In in his first mock draft, Kiper had the Chargers selecting University of Oregon defensive lineman Arik Armstead.
Gordon makes sense for the Chargers for a couple of reasons. First, workhorse running back Ryan Mathews has struggled to stay healthy, and will become an unrestricted free agent in March. Without Mathews and third-down back Danny Woodhead available, the Chargers could not consistently run the football last season.
Having a healthy, every-down running back would take pressure off Philip Rivers, who suffered rib and back injuries while throwing the football 57 percent of the time in 2014. The Chargers need balance on offense, and adding a playmaker like Gordon to a group of running backs that include Woodhead, Branden Oliver and Donald Brown would give San Diego one of the better running back groups in the NFL.

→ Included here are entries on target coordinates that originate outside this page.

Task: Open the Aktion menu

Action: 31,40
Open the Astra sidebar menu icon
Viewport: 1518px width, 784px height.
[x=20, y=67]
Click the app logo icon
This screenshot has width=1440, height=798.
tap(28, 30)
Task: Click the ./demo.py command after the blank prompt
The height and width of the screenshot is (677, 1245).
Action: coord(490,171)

As Kiper notes, there hasn’t been a running back taken in the first round since 2012. And the recent production of those running backs has not been great.
But this year’s running back class is considered the best group in years. And by taking a running back in the first round, the Chargers could essentially keep Gordon on the roster for five years, giving the team the opportunity to sign the University of Wisconsin product to a fifth-year option on his rookie deal.
Gordon proved durable during his college career and is a home-run threat who would add explosiveness to San Diego’s offense.